Markets reacted in line with that message. Treasury yields moved higher as investors priced out easier policy, while the US Dollar strengthened on the shift in rate expectations. Equity futures, meanwhile, moved toward session lows as good labor news translated into a less friendly rates backdrop. The move in pricing now points to one Fed rate hike being expected at the first meeting of 2027 in January. For now, the takeaway is simple: a stronger labor market is keeping Treasury yields elevated, the dollar supported, and Fed policy expectations tilted in a more hawkish direction.

CAD: Canada jobs rebound in May

Section written by: Kevin Ford

Canada’s labour market gave the Bank of Canada a firmer signal in May. Employment rose by 87.8K, well above consensus, while the unemployment rate fell to 6.6% from 6.9%. That was the first meaningful job gain since November and suggests the weakness seen earlier this year may be starting to fade.
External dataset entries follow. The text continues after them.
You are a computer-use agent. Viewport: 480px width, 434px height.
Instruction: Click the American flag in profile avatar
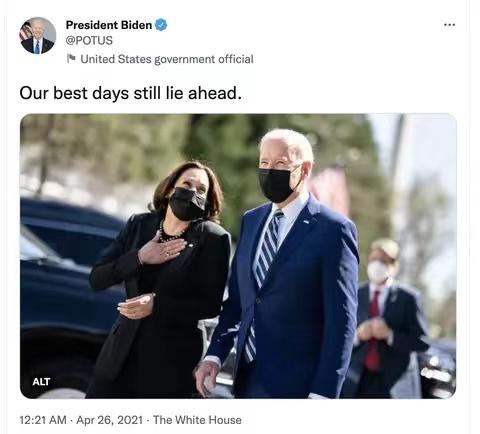[25, 32]
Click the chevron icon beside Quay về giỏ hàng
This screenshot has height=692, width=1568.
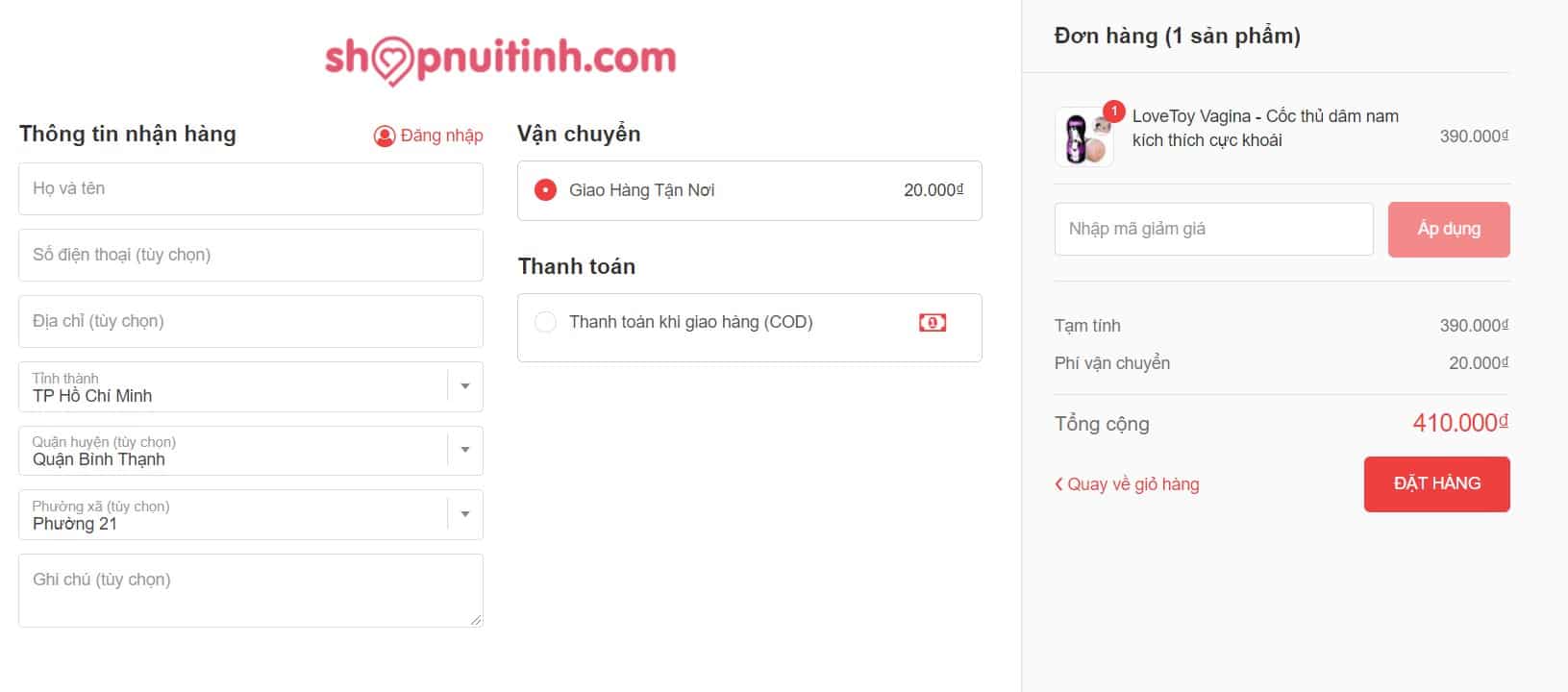click(x=1058, y=484)
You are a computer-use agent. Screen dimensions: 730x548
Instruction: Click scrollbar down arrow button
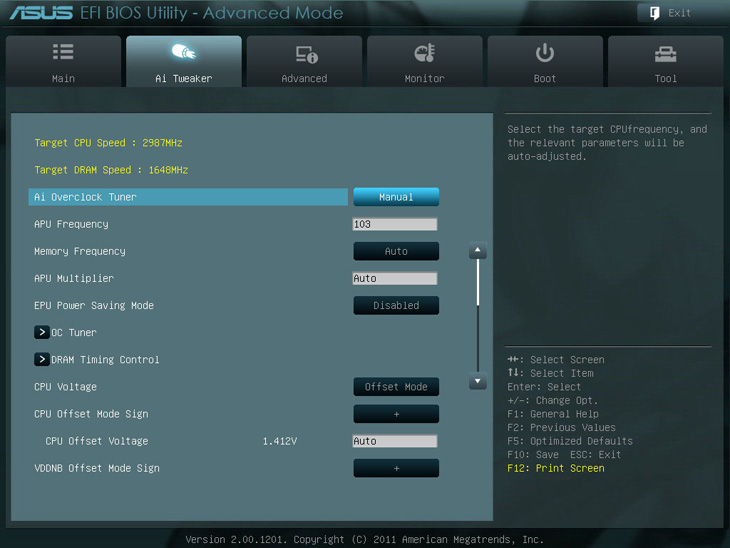tap(478, 381)
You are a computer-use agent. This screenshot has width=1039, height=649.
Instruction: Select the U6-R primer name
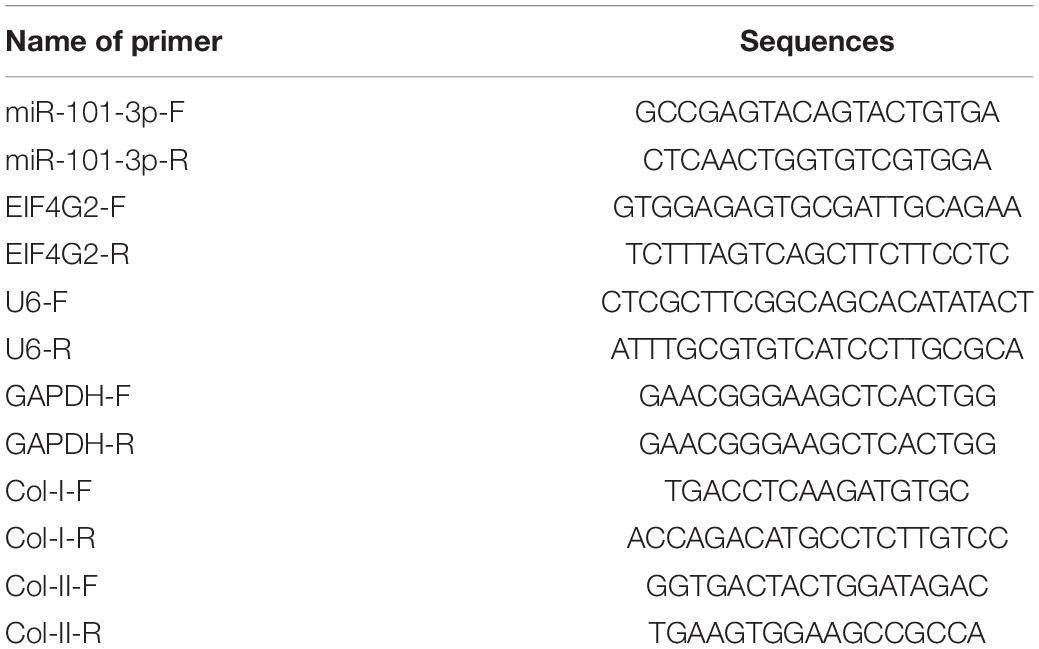point(38,349)
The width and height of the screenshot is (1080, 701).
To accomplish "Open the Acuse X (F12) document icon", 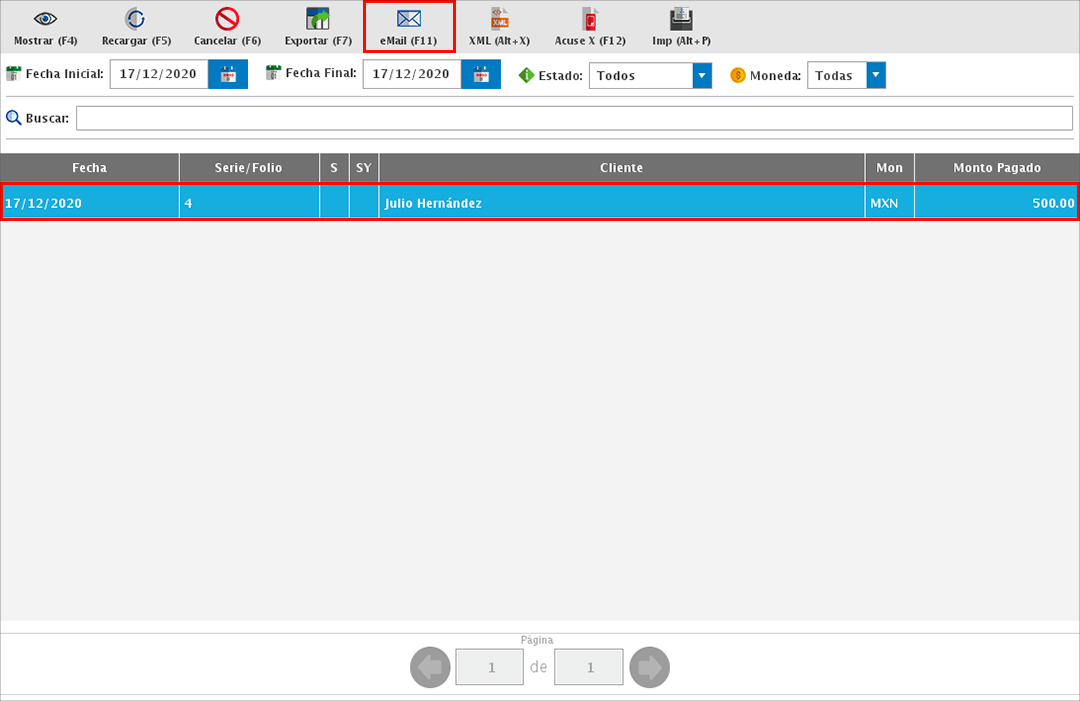I will (590, 20).

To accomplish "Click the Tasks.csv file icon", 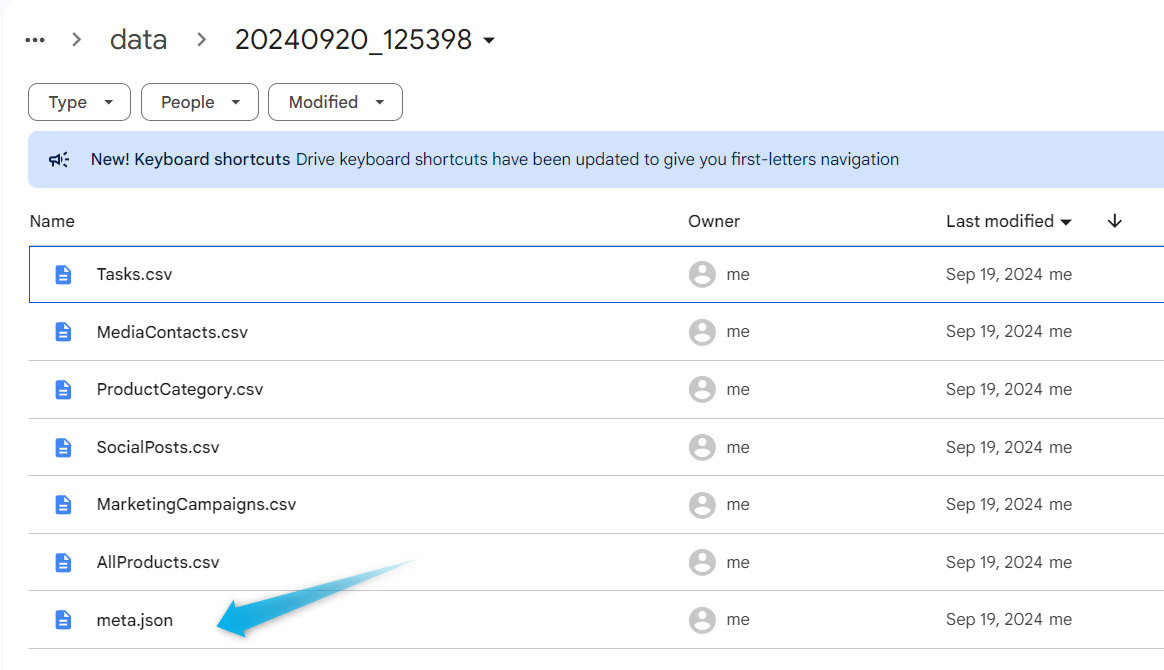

The mix of jobs also looked better. Full-time employment jumped by 154K, more than reversing the losses seen from January to April, while part-time work fell by 66.2K. At the same time, wage growth slowed to 3.2% year over year from 4.8%, so the report was strong on hiring without adding much new wage pressure.

The gains were broad enough to matter. Construction led the increase, with support from transportation, accommodation and food services, recreation, and manufacturing, while Ontario posted another solid month and Toronto’s unemployment rate fell to 6.8%. Youth employment also improved, which points to a better start to the summer job market than last year.

Markets read the release as supportive for the Canadian dollar. USD/CAD moved lower after the data, while expectations for a Bank of Canada rate hike shifted toward December this year. Still, a hotter-than-expected US May payrolls report should keep the pair consolidating around recent levels rather than breaking sharply lower.

GBP: Caught between competing forces

Section written by: George Vessey

Sterling has performed well over the past week, appreciating against most of its major counterparts. The exception has been the US dollar, where a combination of firmer oil prices and robust US data has applied some modest downward pressure. Even so, GBP/USD continues to demonstrate resilience above 1.34, trading in a tight, one-cent range that has persisted for much of the past month.

At the moment, GBP/USD remains largely rangebound and that reflects a balance of opposing forces in the current market regime. On one side, elevated oil prices are acting as a drag on sterling, given the UK’s sensitivity to energy costs. On the other, resilient equity markets, are supporting risk sentiment and, by extension, GBP/USD. What’s important here is that FX doesn’t react to one input in isolation. It absorbs signals from across markets (commodities, equities, rates, and more) but those drivers don’t operate equally or simultaneously. Instead, markets establish a hierarchy, where certain forces dominate at any given time.

Chart of GBPUSD correlations

Right now, that hierarchy is clearly visible: GBP/USD is showing a strong positive relationship with equities and a negative one with oil, while rate differentials, typically a key driver, are playing a less decisive role.

But this is regime-specific. These relationships are not fixed, and history shows that rate differentials, in particular, tend to reassert themselves over time. So, the current rangebound behaviour isn’t a lack of movement – it’s the result of competing forces offsetting one another under the current market lens.

Turning to the data docket, attention will be on the Bank of England’s Decision Maker Panel survey, which may provide early signals on second-round inflation effects. That said, the spotlight will shift swiftly to the US, with the latest jobs report expected to dominate and set the near-term tone for markets.